Retype, word for word, each line between the lines holding "Click the 'transmitir' text label under icon" and "The image size is (455, 409).", inclusive, and leave the rest of the data alone.

[Records contained in a dataset]
Segment Open

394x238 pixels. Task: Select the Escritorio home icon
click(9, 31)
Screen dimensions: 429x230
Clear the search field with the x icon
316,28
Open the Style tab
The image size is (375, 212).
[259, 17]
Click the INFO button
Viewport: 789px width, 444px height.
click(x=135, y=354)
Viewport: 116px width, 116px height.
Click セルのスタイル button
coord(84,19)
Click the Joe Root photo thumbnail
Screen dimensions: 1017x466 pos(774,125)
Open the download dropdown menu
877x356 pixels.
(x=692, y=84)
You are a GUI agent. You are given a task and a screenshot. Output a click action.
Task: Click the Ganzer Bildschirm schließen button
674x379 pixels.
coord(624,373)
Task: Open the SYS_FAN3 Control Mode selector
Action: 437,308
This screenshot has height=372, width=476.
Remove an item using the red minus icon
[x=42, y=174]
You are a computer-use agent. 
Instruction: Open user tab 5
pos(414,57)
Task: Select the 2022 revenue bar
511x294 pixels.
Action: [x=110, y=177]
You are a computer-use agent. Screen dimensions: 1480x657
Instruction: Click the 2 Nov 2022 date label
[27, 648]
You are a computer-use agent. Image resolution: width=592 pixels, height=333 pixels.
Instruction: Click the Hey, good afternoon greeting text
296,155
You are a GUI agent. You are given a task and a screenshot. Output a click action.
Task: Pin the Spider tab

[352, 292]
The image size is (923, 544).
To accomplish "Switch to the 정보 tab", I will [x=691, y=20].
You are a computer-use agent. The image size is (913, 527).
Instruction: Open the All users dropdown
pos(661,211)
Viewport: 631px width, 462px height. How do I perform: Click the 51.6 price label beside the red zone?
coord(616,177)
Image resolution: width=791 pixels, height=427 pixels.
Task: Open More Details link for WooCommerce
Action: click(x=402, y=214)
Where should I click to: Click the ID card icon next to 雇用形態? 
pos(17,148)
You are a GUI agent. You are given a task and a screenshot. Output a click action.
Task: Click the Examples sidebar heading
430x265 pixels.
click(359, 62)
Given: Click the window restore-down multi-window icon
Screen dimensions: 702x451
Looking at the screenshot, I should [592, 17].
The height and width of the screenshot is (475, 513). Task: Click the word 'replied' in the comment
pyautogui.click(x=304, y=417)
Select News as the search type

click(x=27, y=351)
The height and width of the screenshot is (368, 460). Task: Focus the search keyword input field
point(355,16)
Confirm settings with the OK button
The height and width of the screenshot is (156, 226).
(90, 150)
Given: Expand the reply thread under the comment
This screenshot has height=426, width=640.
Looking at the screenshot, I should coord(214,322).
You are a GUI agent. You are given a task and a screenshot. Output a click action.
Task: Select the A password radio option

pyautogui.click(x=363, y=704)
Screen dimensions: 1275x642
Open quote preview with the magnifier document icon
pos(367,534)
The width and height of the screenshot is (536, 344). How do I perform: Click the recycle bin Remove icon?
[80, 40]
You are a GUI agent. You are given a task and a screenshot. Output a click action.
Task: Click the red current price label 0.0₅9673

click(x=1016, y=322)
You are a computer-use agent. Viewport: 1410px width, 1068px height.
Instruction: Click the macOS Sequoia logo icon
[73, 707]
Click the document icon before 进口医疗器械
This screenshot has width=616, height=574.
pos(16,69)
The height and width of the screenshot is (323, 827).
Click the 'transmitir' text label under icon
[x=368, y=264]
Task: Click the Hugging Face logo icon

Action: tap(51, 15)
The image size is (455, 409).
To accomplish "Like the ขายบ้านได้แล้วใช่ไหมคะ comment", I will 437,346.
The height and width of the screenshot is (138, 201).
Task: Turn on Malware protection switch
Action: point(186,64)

Segment Closed

Expected answer -
Click the 'transmitir' text label under icon
[x=368, y=264]
Task: Click the Hugging Face logo icon

Action: tap(51, 15)
The image size is (455, 409).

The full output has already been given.